The possible explanation of variable FAP phenotypes may be other modifying genes, epigenetic mechanisms and environmental factors. Currently, reasons of attenuated course of the disease and a role of the AUG (start codon) at codon 184 [23] are searched and discussed [22].

The remainder patients with novel germline mutations in intron 5 (proband 164), exon 8 (proband 226) and 15 (probands 157, 233, 206 and 240) presented with the classical form of FAP with the > 100 polyps developed in the second and/or third decade of life (Tab. 1).
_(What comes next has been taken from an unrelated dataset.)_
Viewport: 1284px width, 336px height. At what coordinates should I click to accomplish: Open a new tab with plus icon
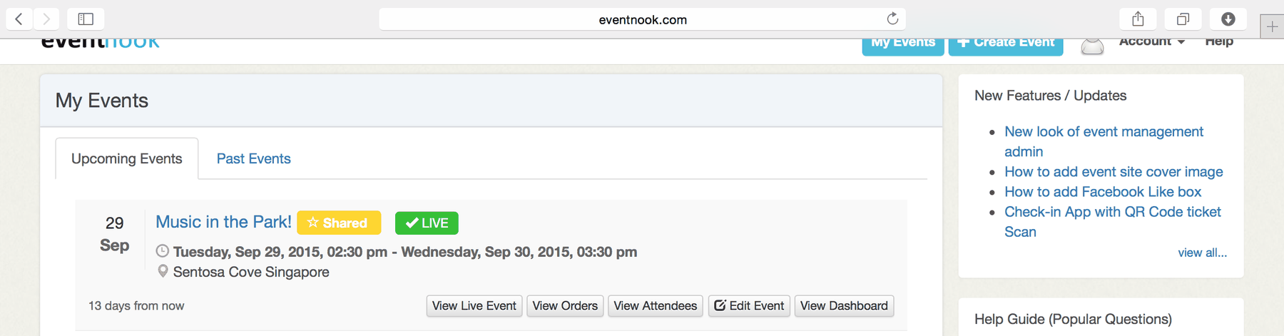[1272, 27]
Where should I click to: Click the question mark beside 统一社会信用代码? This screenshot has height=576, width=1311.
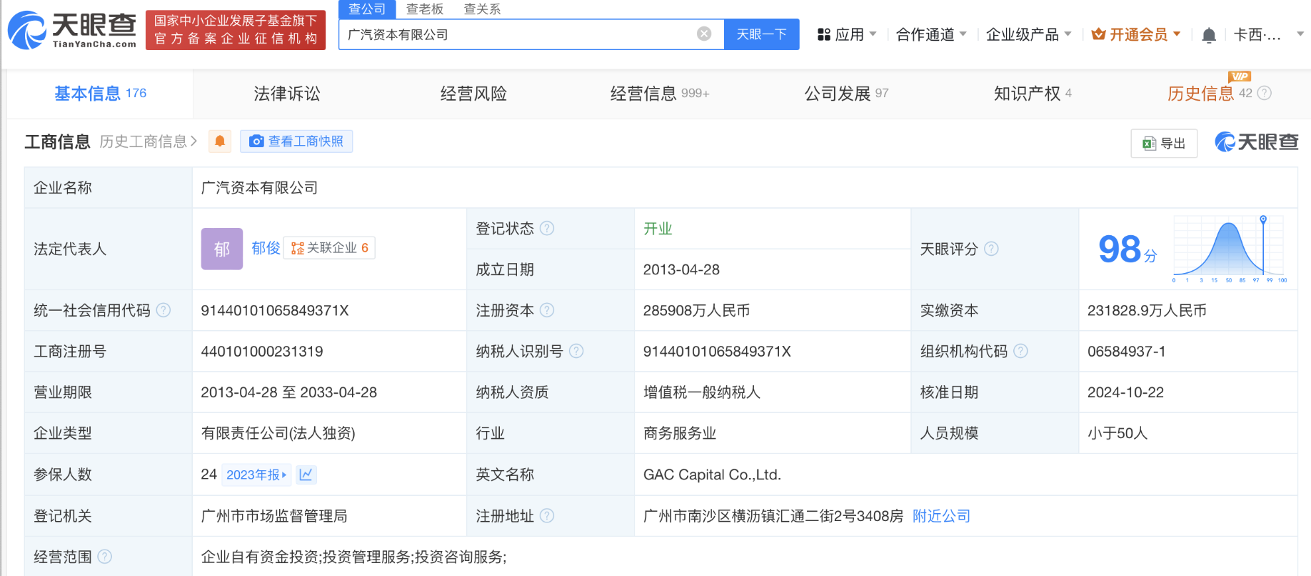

In a set of Slovak probands four novel mutations were discovered (Tab. 1). The newly described mutations were frameshift or nonsense in the 4 cases resulting in a truncated APC protein (probands S7, S16, S1 and S10). The mutation analysis revealed two DNA variations in the proband S10: the frame shift mutation (p.Asp1138ValfsX27) resulting in a truncating protein and one silent mutation which affected the first nucleotide of exon 15 (c.1959G>A, p.Arg653Arg) predicting the possibility of the aberrant splicing of the acceptor splice site in intron 14. However, this silent substitution rather represents a rare polymorphism because recently it was shown not to influence splicing on mRNA level [24]. All of the patients with the novel mutations presented the classical form of the disease in accordance with a localization of mutations except for the proband S7. This patient has the 29 bp deletion in exon 7 resulting in frameshift and premature stop codon. His phenotype varies between the FAP and AFAP with thousands of polyps without carcinoma but with later onset (at age 37) of the disease. This conclusion is supported by clinical pictures in his relatives. First symptoms occurred at 51 years of age in his father (diagnosis of CRC and thousands of polyps) and the similar manifestations occurred in his two brothers (CRC and thousands of polyps at 52 and 53 years of age respectively).

Large APCdeletions

Using MLPA analysis of 50 (24 probands from this paper and 26 patients from our previous studies) unrelated Czech and 3 Slovak FAP patients with no APC point mutation was performed. MLPA analysis revealed large deletions in 3 of the 50 Czech patients (6%). No large deletion was detected in Slovak patients. In Czech population, the frequency of large deletions appears to be slightly lower than recently published data [9, 10]. Of the three deletions, the two whole-gene deletions including the promoter region (probands 43 and 54) and one exon 14 deletion were found. Microsatellite analysis was undertaken to determine the extent of the whole-gene deletions. On the basis of this analysis we can conclude that the distal breakpoint is situated between APC and the region of the D5S346, MCC gene and the deletion at the proximal site does not interfere in the region of the D5S299. The precise localization of the deletion breakpoints has not been finished. All three large deletions were identified in the set of patients with classical FAP, and not in patients suspected of AFAP confirming recently published data [9, 10]. The FAP phenotype was quite classical with a hundred to thousand colorectal adenomas, CHRPE and with development of desmoid tumours and osteomas.

Conclusion

In our study both novel and reported APC mutations were identified in Czech and Slovak FAP patients. The results of the molecular genetic testing are used both in the establishment of the predictive diagnosis and in the clinical management of patients. In some cases this study has also shown the difficulty to classify clinically between the classical and the attenuated form of FAP according to the established criteria: some clinical manifestations in a patient are characteristic for classical FAP and another feature resembles attenuated FAP in the same patient. Interfamilial and/or intrafamilial phenotype variability was also confirmed in some cases which did not fit well with predicted genotype-phenotype correlation. All these findings have to be taken into consideration both in the genetic counselling and in the patient care.